• GIVEN TEXT:
The voltage as applied to such needles is usually in the range of 40-100
kv, which develops a relatively high intensity electrostatic field in the
vicinity of the needle, wherein the electrostatic field lines are formed
between the needle and usually a grounded article to be painted. The field
gradient in volts per centimeter (v/cm) is determined by dividing the
voltage applied to the needle by the distance in centimeters to the second
electrode, usually the article, where the field is developed.
It would be a distinct advantage in the field of electrostatic spraying to
provide a construction having a very high electrostatic field intensity
with a considerably lower applied voltage than as used in the prior art.
For example, reducing the applied voltage from 60 kv to 15 kv greatly
simplifies the technical design of the voltage-producing circuitry,
reduces the complexity of shielding the electrostatic field from adverse
outside influences, and increases the overall safety in operating the
system. The factors that can influence the design of an appropriate
electrostatic system include the distance between the respective
electrodes, the geometry of the electrodes, the position of the electrodes
relative to the atomized spray, and the type of material sprayed by the
system.

• YOUR TASKS:
(a) In the passage on electrostatic spraying, what voltage range is usually applied to the needles?
(b) Reproduce the passage on electrostatic spraying word for word, from "The voltage as" up to and including "the prior art.".
The listing below comes from a different source than the passage on electrostatic spraying.

• INFORMATION PROVIDED:
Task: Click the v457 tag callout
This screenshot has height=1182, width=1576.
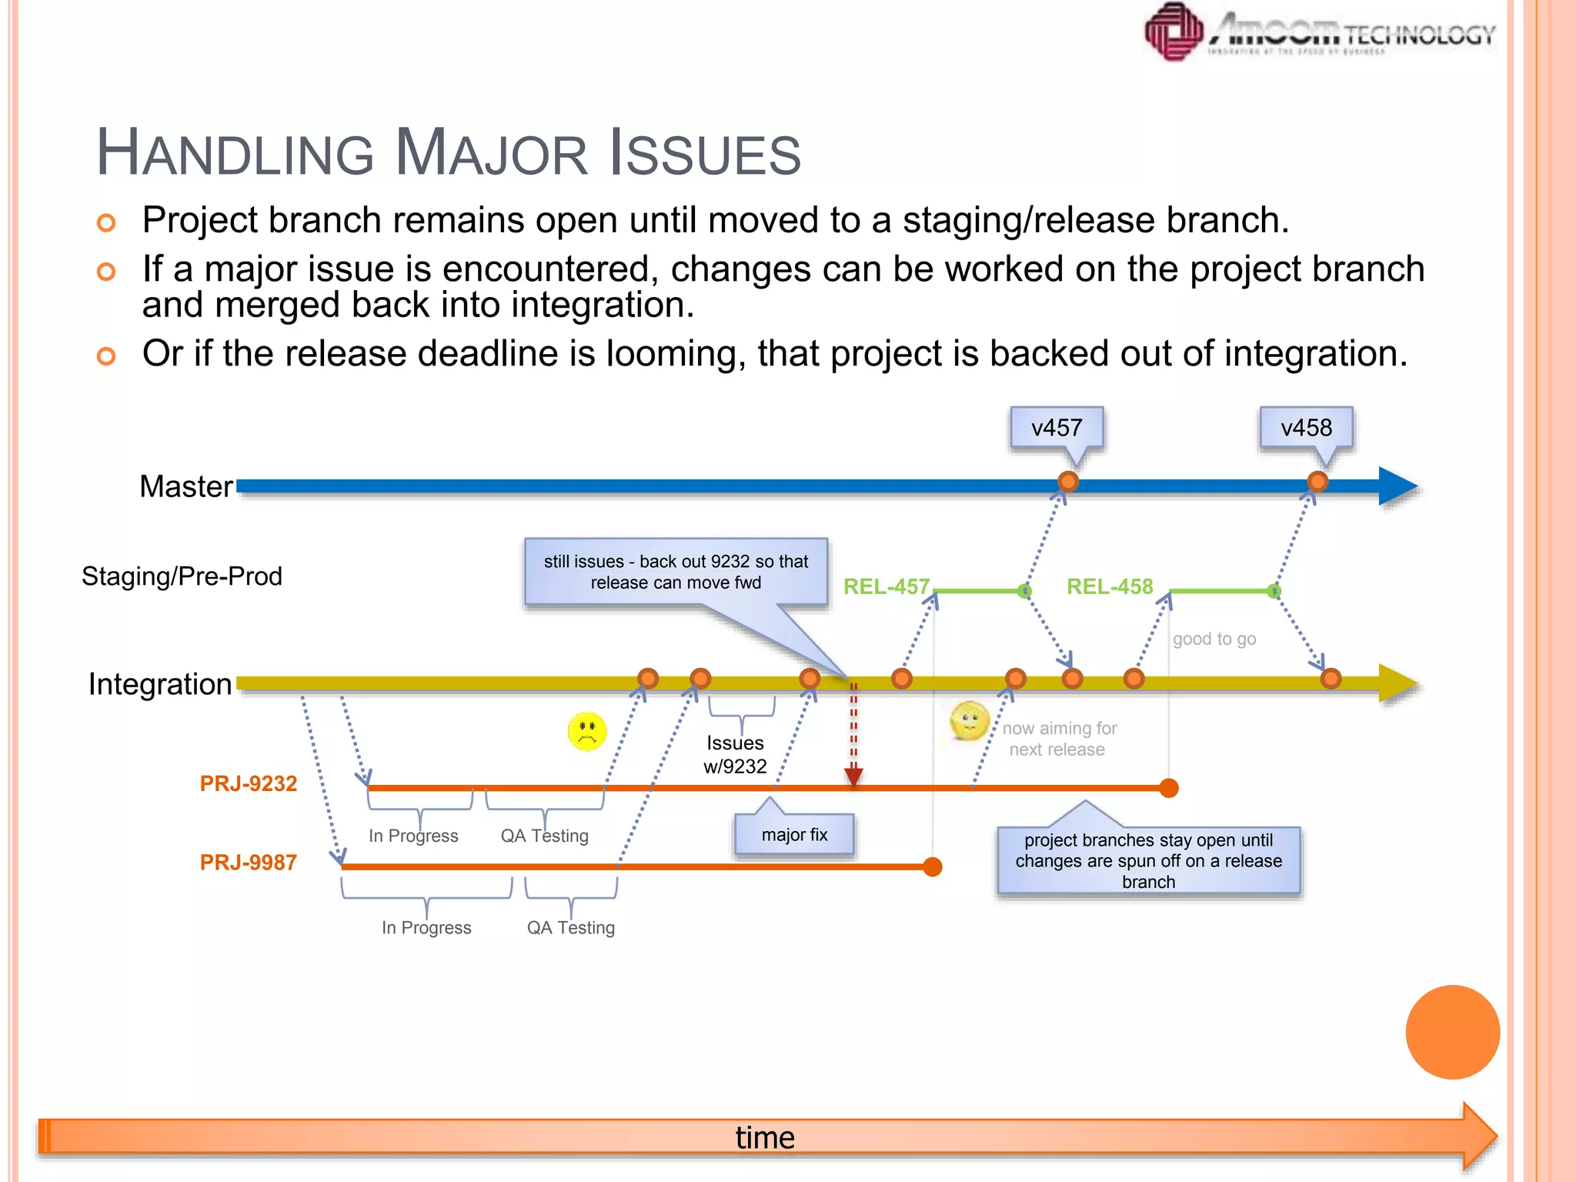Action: [1057, 428]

• THE RESULTS:
(a) 40-100 kv.

(b)
The voltage as applied to such needles is usually in the range of 40-100
kv, which develops a relatively high intensity electrostatic field in the
vicinity of the needle, wherein the electrostatic field lines are formed
between the needle and usually a grounded article to be painted. The field
gradient in volts per centimeter (v/cm) is determined by dividing the
voltage applied to the needle by the distance in centimeters to the second
electrode, usually the article, where the field is developed.
It would be a distinct advantage in the field of electrostatic spraying to
provide a construction having a very high electrostatic field intensity
with a considerably lower applied voltage than as used in the prior art.